Recently I signed with a small publishing house which does not have the elaborate distribution networks of my previous publishers.  I quickly realized being an author goes way beyond writing and getting your books published.  It requires marketing.  So I designed a strategy: start small, start local and expand.  But despite my aspirations, I didn’t want to spend money on marketing when I was not guaranteed returns.

But then an opportunity came my way that I found hard to pass up.  It was the opportunity to expose thousands of kids and their parents to my children's novel by conducting a workshop at the Port Discovery Children’s Museum as part of the STEM in Spring Initiative.  At the same time it was an opportunity to teach kids about Science in an unconventional way.  So we discussed possible activities and I listened to my crazy co-author, at that time 11 years old, and decided on constructing a giant model of the cell to give kids the feeling of being shrunk and zapped into a cell as the characters of the book were.

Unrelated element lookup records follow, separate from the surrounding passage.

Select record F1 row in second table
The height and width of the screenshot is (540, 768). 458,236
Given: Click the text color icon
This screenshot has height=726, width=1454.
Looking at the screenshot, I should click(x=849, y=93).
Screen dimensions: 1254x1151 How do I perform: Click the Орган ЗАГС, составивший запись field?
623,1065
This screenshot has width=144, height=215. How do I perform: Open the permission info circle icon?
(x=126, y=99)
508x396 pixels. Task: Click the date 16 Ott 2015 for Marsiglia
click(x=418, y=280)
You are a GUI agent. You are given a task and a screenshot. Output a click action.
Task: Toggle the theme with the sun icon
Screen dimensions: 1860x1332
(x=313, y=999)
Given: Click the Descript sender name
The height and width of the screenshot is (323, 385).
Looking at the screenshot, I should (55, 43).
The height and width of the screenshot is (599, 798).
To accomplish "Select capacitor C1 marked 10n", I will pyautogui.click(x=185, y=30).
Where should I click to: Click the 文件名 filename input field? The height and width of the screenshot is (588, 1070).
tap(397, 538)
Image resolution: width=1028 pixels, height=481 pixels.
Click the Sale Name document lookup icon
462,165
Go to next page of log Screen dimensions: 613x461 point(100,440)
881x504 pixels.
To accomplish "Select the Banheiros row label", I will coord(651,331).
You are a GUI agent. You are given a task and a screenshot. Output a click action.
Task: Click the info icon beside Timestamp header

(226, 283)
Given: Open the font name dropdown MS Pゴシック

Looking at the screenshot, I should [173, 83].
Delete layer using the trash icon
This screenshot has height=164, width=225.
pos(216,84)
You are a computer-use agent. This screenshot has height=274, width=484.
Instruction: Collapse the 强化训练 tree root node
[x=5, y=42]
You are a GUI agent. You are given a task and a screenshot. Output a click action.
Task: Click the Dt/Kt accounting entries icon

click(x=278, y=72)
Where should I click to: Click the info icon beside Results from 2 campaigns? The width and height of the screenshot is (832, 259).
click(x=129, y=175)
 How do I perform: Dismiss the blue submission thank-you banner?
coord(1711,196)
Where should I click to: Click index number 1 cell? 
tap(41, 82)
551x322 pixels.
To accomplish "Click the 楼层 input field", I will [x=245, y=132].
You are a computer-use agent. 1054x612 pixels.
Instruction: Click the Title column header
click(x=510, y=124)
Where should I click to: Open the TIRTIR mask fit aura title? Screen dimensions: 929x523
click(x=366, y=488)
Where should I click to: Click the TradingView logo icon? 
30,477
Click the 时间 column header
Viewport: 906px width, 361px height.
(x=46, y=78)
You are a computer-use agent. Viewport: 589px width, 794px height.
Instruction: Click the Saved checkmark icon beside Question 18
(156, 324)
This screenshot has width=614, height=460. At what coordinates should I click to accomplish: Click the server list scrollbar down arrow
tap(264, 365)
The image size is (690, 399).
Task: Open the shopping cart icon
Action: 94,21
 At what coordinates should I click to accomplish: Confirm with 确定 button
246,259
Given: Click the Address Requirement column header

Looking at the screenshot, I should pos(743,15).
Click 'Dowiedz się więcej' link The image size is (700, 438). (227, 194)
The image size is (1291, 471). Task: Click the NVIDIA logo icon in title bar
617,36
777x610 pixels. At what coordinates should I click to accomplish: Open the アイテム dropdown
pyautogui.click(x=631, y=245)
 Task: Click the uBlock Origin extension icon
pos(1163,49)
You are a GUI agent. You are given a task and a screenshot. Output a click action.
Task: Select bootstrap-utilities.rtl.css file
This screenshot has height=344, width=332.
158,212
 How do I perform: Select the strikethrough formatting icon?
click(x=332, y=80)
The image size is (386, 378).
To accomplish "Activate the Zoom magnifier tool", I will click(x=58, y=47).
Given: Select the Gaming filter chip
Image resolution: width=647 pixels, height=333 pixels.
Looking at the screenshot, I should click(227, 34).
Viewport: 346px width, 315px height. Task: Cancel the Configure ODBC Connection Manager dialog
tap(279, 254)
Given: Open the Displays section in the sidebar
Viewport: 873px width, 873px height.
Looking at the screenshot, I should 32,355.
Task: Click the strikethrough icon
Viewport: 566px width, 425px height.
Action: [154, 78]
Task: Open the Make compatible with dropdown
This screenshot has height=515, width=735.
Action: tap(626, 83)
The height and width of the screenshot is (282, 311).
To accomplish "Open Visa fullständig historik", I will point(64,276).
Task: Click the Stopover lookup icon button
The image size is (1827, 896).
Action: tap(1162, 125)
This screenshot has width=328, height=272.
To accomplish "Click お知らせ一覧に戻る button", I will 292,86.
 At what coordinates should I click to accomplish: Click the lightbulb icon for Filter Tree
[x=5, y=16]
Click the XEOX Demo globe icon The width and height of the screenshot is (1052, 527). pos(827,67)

It was an expensive venture.  I raised funds using gofundme and harassed my local stores for donations of supplies.  Then a week or two before the event, my husband, an engineer, looks at the plans and asks, “How are the structures going to stand up?”  So back to the drawing board we went to fix the structural issues. 

So how did it all work out?  Opening day was chaotic.  The first week we had to tweak the activity to make it flow, but the workshop was successful.  I know you are going to ask what made it successful.  If we measured success by the number of books sold at the event, then we failed miserably.  But here are some of the reasons why I consider this a success.

1.    We aimed to educate. 
We succeeded in teaching much younger children about the cell.  Kids enjoyed a scavenger hunt in the cell where they had to uncover clues to proceed to different organelles in order to rescue the characters of the book “Zapped! Danger in the Cell.”  The clues in the end spelt out the name of the book.
2.    We aimed to expose the book to as many children and their parents as possible
By tying in the activity to the book, we were able introduce it to many people.  We handed out quite a bit of printed material at the event.  We were interviewed by the local NPR affiliate WEAA and featured on the 5’oclock news on NBC affiliate WBAL, where our book was prominently displayed  for thousands of viewers.
3.    We aimed to have fun
This was fun for us and for the kids who visited.
4.    We aimed to create a lasting impression
Well the impression was good enough that we were invited back to be part of the Book Bonanza and Port Discovery Children’s museum later this month

Agreeably the number of copies sold at the event was a lot lower than we hoped, however, a seed has been planted.  Only time will tell if it will bear fruit. Many more people know about the book and its value as an educational tool as well as the pleasure it offers as a fun read. 

The bottom line: marketing requires investment, whether it is time or money or both.  It is a long term investment that may or may not see immediate returns, but the aim is to expose as many people to the book as possible and get increased sales.

There are many creative ways available for authors to market their books.  What are some of your more unique/creative marketing strategies?